Last updated June 16, 2023 at 9:14 AM

Supplemental Information

Authorized By: 4901.13, 4905.04, 4905.06, 4928.01, 4928.02, 4928.64, and 4928.65
Amplifies: 4928.64 and 4928.65
Five Year Review Date: 3/26/2025
Prior Effective Dates: 12/10/2009, 3/26/2020
Rule 4901:1-40-05 | Annual status reports and compliance reviews.
 

(A) Unless otherwise ordered by the commission, each electric utility and electric services company shall file by April fifteenth of each year, on such forms as may be published by the commission, an annual renewable energy portfolio status report analyzing all activities undertaken in the previous calendar year to demonstrate how the applicable renewable energy portfolio benchmarks have been met.

(1) The annual review will include compliance with the most recent applicable renewable energy resource benchmark.

(2) The annual compliance reviews shall consider any under-compliance an electric utility or electric services company asserts is outside its control, pursuant to division (C)(1) of section 4928.64 of the Revised Code.

(3) The renewable energy portfolio status reports filed by each electric utility and electric services company for the applicable compliance year shall include at least the following content that, with the exception of paragraph (A)(3)(d) of this rule, shall be made publicly available:

(a) The actual annual sales volumes used to compute the compliance baseline, including identification of the source of the sale volume figures.

(b) A quantification in megawatt-hours of all applicable renewable energy portfolio standard compliance requirements.

(c) An indication of the compliance status relative to each of the applicable renewable energy portfolio standard compliance requirements.

(d) Demonstration of status relative to the statutory three percent cost provision, for the compliance year addressed in the annual status report, pursuant to the calculation methodology described in rule 4901:1-40-07 of the Administrative Code.

(e) Identification of the attribute tracking system(s) used to demonstrate compliance.

(f) A discussion of any perceived impediments to achieving compliance with required benchmarks, as well as suggestions for addressing any such impediments.

(g) An electric services company may omit the contents required in paragraph (A)(3)(d) of this rule if the company affirms in its compliance status report that it will not seek compliance relief under division (C)(3) of section 4928.64 of the Revised Code for that year.

(B) Any person may file comments regarding an electric utilitys or electric services companys renewable energy portfolio status report within thirty days of the filing of such report.

(C) Staff will review each electric utilitys or electric services companys renewable energy portfolio status report and any timely filed comments, and file its findings and recommendations and any proposed modifications thereto.

(D) An annual compliance status report is deemed automatically approved unless suspended by the commission within sixty days of the filing date of staffs findings and recommendations. The commission may schedule a hearing on the renewable energy portfolio status report.

Last updated June 16, 2023 at 9:14 AM

Supplemental Information

Authorized By: 4901.13, 4905.04, 4905.06, 4928.01, 4928.02, 4928.64, and 4928.65
Amplifies: 4928.64 and 4928.65
Five Year Review Date: 3/26/2025
Rule 4901:1-40-06 | Force majeure.

[DATA SEGMENT]
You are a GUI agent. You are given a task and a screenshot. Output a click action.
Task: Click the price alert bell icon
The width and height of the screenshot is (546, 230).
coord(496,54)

[YOUR TASK]
In the rule on annual status reports, copy everything from "(B) Any person" down to "proposed modifications thereto.", substituting "forty-five days" for "thirty days". Work only from the rule on annual status reports; the listing plays no part here.

[TASK RESULT]
(B) Any person may file comments regarding an electric utilitys or electric services companys renewable energy portfolio status report within forty-five days of the filing of such report.

(C) Staff will review each electric utilitys or electric services companys renewable energy portfolio status report and any timely filed comments, and file its findings and recommendations and any proposed modifications thereto.